* Exercise requirements:
Can you give the lines from the one with "Click the 7" to the one with "will click(6, 141)." again, changing "Symbol Tree" to "Symbol Table" and leaving everything else as it is?
++++++++++++++++++++
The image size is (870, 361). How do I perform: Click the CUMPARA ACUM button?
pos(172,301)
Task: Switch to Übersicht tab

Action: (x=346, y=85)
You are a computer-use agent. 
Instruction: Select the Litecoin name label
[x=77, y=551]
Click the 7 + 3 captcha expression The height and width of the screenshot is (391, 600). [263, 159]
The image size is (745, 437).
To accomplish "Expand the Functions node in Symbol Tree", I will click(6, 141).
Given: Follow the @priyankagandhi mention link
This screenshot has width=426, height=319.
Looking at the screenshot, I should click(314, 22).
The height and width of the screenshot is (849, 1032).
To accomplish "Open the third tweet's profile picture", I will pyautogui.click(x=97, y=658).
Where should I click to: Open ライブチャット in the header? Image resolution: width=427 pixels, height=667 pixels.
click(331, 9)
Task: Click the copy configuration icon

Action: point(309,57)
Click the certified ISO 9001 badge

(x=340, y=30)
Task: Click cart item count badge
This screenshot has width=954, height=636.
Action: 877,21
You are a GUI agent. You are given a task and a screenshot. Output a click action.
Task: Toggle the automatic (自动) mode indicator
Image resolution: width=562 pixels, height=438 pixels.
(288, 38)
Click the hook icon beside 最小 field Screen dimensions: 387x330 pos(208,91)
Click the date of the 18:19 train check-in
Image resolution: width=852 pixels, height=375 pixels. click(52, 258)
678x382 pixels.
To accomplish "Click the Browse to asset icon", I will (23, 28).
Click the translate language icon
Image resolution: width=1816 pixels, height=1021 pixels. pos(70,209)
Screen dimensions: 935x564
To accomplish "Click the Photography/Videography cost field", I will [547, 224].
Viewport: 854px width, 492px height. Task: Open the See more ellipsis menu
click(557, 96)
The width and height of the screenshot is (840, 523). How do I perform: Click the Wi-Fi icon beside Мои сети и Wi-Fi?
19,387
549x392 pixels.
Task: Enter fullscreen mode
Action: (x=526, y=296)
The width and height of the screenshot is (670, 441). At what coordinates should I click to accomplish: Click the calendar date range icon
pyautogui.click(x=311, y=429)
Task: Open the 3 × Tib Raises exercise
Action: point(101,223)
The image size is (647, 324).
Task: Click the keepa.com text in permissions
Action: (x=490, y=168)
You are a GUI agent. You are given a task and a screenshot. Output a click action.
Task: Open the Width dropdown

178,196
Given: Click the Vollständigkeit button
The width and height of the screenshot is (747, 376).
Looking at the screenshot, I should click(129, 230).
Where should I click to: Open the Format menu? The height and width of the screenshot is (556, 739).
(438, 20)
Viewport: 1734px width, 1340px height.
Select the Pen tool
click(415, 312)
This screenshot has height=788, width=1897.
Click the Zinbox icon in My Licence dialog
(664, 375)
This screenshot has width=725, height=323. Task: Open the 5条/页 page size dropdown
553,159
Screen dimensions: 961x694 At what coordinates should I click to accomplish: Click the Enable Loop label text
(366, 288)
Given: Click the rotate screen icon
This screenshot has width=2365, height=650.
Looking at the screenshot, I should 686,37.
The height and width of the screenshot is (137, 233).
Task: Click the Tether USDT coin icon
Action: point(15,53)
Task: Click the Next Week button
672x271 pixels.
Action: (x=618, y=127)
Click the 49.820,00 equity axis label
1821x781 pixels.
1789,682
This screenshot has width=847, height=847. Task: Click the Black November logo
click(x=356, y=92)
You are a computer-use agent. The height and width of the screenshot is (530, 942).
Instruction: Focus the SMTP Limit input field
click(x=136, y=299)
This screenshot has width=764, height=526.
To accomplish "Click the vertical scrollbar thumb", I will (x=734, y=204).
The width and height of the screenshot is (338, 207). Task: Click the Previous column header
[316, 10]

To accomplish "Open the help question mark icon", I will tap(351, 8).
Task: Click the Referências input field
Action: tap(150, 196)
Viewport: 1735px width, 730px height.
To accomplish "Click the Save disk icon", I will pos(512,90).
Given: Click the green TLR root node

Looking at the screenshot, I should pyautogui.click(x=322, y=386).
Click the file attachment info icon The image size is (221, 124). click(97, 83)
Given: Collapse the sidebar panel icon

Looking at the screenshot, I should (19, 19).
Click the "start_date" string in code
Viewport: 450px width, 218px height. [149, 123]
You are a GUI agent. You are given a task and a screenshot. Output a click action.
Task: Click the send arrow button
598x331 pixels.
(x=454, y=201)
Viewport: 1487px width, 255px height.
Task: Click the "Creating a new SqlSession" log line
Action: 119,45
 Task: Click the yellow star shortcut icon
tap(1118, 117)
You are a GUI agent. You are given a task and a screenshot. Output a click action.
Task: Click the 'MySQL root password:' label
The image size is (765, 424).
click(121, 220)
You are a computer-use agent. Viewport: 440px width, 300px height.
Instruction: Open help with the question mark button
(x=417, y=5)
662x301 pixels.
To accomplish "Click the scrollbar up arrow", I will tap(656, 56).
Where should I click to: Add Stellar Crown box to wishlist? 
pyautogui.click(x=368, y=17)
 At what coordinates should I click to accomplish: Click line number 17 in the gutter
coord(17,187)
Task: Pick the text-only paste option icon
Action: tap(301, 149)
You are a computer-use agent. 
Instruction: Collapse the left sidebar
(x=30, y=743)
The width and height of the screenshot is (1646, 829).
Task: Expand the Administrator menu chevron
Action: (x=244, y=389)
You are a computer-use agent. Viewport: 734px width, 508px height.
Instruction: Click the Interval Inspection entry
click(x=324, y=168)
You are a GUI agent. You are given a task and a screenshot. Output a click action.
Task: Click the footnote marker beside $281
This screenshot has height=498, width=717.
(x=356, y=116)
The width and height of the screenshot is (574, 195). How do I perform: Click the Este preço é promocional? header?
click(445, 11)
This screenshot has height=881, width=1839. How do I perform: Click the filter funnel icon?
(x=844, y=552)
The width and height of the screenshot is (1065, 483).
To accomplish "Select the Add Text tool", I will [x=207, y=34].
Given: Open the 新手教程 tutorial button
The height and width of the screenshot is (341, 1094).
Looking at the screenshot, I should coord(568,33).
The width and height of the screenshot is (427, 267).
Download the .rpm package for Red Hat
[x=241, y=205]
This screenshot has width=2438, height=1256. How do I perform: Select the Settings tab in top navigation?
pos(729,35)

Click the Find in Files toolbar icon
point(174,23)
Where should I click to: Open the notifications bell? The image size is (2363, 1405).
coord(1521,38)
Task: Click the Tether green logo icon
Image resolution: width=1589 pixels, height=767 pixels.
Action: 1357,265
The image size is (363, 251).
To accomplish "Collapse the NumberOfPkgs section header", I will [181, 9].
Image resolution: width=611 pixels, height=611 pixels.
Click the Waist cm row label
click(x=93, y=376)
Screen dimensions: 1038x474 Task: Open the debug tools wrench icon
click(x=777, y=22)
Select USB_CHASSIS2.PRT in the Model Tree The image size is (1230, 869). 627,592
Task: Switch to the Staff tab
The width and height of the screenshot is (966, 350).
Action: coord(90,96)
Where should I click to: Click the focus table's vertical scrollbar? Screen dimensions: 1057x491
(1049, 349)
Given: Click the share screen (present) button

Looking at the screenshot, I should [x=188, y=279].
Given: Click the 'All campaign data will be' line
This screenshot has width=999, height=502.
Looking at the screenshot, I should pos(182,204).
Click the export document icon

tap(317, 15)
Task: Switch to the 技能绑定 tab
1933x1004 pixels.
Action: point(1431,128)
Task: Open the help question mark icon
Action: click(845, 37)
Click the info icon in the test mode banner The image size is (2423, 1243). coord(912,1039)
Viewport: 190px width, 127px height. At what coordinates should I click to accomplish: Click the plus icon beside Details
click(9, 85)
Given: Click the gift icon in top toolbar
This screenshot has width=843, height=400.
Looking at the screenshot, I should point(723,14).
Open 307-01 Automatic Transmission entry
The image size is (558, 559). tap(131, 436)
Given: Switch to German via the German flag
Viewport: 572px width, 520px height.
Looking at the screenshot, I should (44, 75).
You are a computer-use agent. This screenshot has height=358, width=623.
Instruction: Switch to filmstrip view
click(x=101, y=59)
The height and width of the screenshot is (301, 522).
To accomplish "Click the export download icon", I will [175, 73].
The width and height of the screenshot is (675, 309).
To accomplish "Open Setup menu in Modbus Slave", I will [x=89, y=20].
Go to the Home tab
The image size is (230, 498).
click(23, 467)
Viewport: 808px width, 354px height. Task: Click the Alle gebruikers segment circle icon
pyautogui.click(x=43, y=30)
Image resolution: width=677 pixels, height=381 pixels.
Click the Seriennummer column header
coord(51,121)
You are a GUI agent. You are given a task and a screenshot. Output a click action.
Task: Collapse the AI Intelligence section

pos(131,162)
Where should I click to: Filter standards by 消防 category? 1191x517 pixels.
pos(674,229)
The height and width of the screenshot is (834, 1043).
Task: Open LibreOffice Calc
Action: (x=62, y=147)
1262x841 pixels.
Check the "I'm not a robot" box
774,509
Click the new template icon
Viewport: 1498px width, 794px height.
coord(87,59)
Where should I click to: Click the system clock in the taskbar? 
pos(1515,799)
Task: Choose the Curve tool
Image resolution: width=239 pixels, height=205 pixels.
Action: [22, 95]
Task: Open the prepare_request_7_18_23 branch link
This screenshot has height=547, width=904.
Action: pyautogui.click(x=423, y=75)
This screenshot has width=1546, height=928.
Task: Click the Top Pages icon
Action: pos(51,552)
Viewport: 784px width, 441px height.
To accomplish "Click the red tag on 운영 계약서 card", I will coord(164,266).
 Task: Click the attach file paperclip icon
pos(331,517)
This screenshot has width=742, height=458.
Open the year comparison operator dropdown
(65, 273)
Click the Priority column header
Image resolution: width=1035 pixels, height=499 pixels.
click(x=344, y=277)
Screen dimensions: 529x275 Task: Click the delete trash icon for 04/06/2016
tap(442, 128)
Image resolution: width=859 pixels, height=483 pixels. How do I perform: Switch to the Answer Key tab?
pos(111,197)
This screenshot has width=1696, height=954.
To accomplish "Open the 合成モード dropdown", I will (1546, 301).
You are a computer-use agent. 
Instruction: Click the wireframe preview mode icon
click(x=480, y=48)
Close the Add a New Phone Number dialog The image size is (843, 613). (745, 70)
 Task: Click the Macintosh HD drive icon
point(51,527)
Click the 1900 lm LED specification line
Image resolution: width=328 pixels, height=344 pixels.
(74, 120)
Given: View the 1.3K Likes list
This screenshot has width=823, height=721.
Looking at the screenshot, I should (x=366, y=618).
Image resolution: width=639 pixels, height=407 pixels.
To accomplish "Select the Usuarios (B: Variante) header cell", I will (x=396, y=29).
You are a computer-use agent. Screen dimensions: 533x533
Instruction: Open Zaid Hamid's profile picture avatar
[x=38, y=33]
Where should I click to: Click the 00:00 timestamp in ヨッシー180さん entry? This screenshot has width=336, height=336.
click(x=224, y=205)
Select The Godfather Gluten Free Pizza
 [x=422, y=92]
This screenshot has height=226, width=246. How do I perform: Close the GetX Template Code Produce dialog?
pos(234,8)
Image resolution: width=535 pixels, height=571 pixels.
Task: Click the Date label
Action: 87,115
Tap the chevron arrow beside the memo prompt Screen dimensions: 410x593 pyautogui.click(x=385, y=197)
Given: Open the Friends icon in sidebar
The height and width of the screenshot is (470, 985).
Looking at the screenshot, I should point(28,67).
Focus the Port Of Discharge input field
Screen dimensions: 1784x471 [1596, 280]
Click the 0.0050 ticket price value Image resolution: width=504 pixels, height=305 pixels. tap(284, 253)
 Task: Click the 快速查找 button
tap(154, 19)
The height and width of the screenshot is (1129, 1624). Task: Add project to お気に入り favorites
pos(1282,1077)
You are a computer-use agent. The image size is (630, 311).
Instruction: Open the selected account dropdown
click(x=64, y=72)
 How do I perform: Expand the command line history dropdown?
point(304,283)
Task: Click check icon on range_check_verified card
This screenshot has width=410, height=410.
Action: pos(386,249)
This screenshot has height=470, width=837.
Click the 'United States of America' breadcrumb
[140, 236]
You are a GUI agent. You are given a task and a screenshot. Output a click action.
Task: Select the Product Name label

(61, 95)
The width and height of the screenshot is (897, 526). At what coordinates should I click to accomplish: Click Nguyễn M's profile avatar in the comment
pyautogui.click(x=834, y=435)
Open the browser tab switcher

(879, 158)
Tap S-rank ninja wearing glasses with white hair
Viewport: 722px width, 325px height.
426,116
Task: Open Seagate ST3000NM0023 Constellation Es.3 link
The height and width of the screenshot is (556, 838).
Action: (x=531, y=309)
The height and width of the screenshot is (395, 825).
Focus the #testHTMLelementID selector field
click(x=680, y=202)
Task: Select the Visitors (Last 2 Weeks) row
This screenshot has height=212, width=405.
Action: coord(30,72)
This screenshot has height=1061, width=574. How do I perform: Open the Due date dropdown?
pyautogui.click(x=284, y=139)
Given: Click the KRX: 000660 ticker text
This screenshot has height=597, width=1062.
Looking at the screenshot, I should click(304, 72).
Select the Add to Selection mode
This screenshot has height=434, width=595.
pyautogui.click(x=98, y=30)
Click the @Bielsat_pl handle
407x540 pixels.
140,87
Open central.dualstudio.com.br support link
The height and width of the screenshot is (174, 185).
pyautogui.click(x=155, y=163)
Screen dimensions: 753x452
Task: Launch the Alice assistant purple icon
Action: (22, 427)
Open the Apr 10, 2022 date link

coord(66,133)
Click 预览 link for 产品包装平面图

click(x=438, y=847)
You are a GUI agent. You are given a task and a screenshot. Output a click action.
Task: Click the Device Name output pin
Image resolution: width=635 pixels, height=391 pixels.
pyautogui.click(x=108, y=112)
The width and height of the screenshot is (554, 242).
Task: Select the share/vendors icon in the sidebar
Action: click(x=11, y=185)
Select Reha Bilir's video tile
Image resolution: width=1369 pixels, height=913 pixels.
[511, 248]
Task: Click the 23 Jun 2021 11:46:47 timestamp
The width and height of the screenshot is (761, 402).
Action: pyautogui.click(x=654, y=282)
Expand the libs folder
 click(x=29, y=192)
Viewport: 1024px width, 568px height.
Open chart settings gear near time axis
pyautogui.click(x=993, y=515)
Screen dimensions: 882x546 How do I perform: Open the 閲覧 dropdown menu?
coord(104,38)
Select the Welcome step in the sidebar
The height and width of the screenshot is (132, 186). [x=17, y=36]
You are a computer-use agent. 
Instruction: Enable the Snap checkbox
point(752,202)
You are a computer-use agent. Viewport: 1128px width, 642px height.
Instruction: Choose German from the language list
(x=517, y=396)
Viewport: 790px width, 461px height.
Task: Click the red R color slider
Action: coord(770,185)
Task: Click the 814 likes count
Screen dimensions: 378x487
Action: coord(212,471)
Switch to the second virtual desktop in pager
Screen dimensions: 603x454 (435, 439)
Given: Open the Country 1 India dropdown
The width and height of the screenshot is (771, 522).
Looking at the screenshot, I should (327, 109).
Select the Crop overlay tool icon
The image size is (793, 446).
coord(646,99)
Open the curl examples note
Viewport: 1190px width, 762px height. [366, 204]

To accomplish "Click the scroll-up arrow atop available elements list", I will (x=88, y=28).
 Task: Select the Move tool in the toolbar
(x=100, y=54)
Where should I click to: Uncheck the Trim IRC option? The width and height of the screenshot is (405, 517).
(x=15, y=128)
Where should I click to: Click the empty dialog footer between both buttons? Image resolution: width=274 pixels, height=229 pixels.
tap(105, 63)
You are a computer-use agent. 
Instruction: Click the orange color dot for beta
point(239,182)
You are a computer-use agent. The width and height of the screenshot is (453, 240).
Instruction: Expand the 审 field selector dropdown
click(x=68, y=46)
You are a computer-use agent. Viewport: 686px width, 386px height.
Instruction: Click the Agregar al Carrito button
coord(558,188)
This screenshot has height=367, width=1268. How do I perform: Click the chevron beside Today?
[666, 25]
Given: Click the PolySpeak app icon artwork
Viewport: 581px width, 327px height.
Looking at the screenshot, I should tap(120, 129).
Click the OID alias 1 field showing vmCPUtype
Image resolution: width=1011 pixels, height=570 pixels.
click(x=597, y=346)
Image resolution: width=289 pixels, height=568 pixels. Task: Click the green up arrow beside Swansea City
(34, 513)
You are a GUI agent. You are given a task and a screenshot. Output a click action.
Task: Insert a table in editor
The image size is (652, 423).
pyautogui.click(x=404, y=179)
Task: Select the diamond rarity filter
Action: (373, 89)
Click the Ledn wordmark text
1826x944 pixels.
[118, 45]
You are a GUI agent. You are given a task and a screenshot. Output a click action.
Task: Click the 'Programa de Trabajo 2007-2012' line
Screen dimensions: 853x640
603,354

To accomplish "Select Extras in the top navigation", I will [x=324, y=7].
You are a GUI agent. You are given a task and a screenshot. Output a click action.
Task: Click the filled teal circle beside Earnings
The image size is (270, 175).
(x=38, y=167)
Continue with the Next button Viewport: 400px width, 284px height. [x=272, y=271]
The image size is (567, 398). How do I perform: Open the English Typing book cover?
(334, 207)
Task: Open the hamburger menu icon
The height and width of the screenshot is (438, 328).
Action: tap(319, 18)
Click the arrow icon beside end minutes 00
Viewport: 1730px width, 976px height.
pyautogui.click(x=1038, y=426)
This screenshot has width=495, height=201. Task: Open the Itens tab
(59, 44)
++++++++++++++++++++
* Reply:
Click the 7 + 3 captcha expression The height and width of the screenshot is (391, 600). [263, 159]
The image size is (745, 437).
To accomplish "Expand the Functions node in Symbol Table", I will click(6, 141).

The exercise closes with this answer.